Grad admissions are never a given--things can change drastically depending on who in the department wants new graduate students this cycle, if there are folks in the department that *don't* want graduate students or everyone knows they can never keep a student more than a year (this isn't always common knowledge), if the person who liked your file doesn't show up to a meeting (I actually know a case where this happened--the applicant was obviously quite annoyed after they found out), if a less than optimal person gets tasked with reading your sample, if there are worries that the people you might want to work with are going to leave/retire, if the committee woke up on the wrong side of the bed that morning, etc. I know someone who got into Stanford just because a faculty member liked that they had a high GRE score in math and were interested in logic (and the prof hadn't had a grad student in a while). They were rejected from everywhere else and the only reason they got in other then merit (which others also had of equal quality) is because the person reading the file liked their file for an arbitraryish reason. I've known folks who get shut out one cycle but apply again with the same sample (though maybe they polished it up a bit) and same letters (with some tweaks) and then get into top 25 programs. 

No one on this forum can really chance your likelihood given just how many factors there are that go into admissions decisions each year. A number of the factors have nothing to do with GRE, GPA, or even writing sample and they aren't the sorts of things we can predict in this forum as we aren't on the committees looking at your file.

Edited by MtnDuck
a word
Link to comment
Share on other sites

On 2/29/2020 at 11:24 AM, cheesy_cheese said:

Hi all.

I graduated in August 2019 with a BA in philosophy (GPA 3.85, major GPA 3.87) from a top public college in NYC, as Magna Cum Laude, Phi Beta Kappa, and Phi Sigma Tau --in all of these instances of receiving honors, my university's philosophy department nominated me. I have applied to 16 PhD programs. I have a stellar/very original/extremely polished writing sample comparing Spinoza and Heidegger, using the latter to interpret the former, and asserting that the former interprets the latter. My GRE scores were 149 Q 152 V and 5.5 AW (the particularly less desireable GRE, can be implicitly explained in my statement of purpose, whereby I explain the fact that I had little to no real education until I was 17 and entered into university, where, I only took 1 math course). My letter writers all know me very well, like me a lot and one of them even teaches at a school I have applied to and is the chair of the department of my undergrad university. My top Choices are Columbia, NYU and the CUNY Grad Center because they are close to home.

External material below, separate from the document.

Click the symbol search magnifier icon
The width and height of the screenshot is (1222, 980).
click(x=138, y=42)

Now, I have been rejected so far by 4 programs. What is the likelihood that I will actually get in somewhere given what I am bringing to the table?

It doesn't matter that you took "only one math course". While that can explain a pretty low 149 Q score to the admission committees, it will not explain your 153 V score (which is just as bad) since you must have taken lots of philosophy courses. I would suggest retaking the GRE and reapplying, because schools usually have cutoffs for low GRE scores. A low GRE score can have a more significant bad effect than a high GRE score can have as a positive effect. This is why people on this forum mistakenly say that the GRE doesn't matter as much you think. The reason they think it doesn't matter as much is mainly because getting a 168 vs 162 doesn't make that much of a difference. But, getting a very low score can impact your application very badly, mainly because the whole point of requesting the GRE scores in the application is to make sure that good student records are also tested on a school independent and fairly-objective scale.

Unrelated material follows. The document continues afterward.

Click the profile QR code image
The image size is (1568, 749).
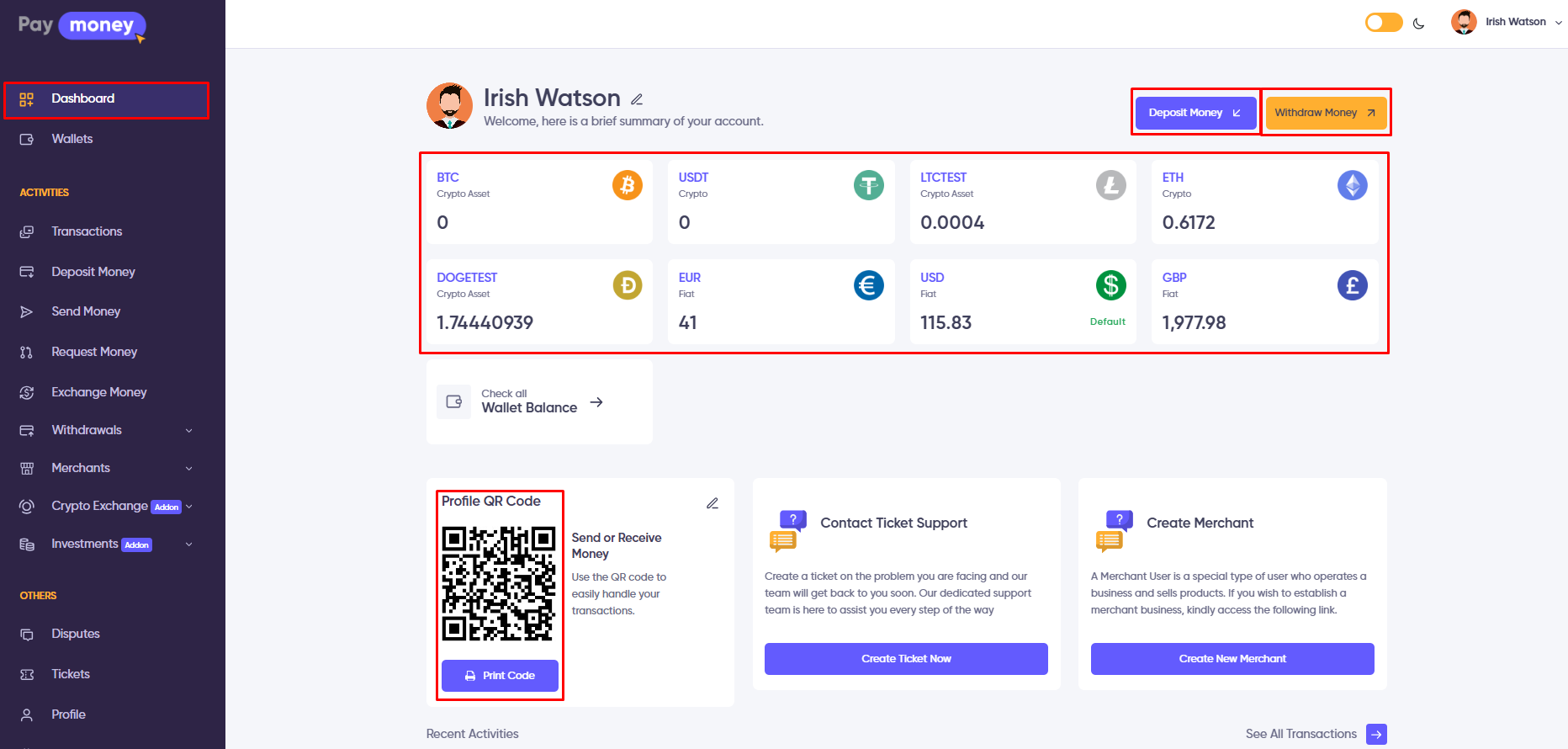(x=499, y=583)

Otherwise, schools will be letting in a lot of people that get away with cherry picking their courses and befriending professors who give them inflated grades (and trust me I've seen this happen a lot) or people who pay others to write all their essays. Thus, I would say that if your application is solid, you should try to retake the GRE, get a respectable score, and you will definitely have better luck in the next application season.

Link to comment
Share on other sites

2 hours ago, legush said:

It doesn't matter that you took "only one math course". While that can explain a pretty low 149 Q score to the admission committees, it will not explain your 153 V score (which is just as bad) since you must have taken lots of philosophy courses. I would suggest retaking the GRE and reapplying, because schools usually have cutoffs for low GRE scores. A low GRE score can have a more significant bad effect than a high GRE score can have as a positive effect. This is why people on this forum mistakenly say that the GRE doesn't matter as much you think. The reason they think it doesn't matter as much is mainly because getting a 168 vs 162 doesn't make that much of a difference. But, getting a very low score can impact your application very badly, mainly because the whole point of requesting the GRE scores in the application is to make sure that good student records are also tested on a school independent and fairly-objective scale.

Otherwise, schools will be letting in a lot of people that get away with cherry picking their courses and befriending professors who give them inflated grades (and trust me I've seen this happen a lot) or people who pay others to write all their essays. Thus, I would say that if your application is solid, you should try to retake the GRE, get a respectable score, and you will definitely have better luck in the next application season.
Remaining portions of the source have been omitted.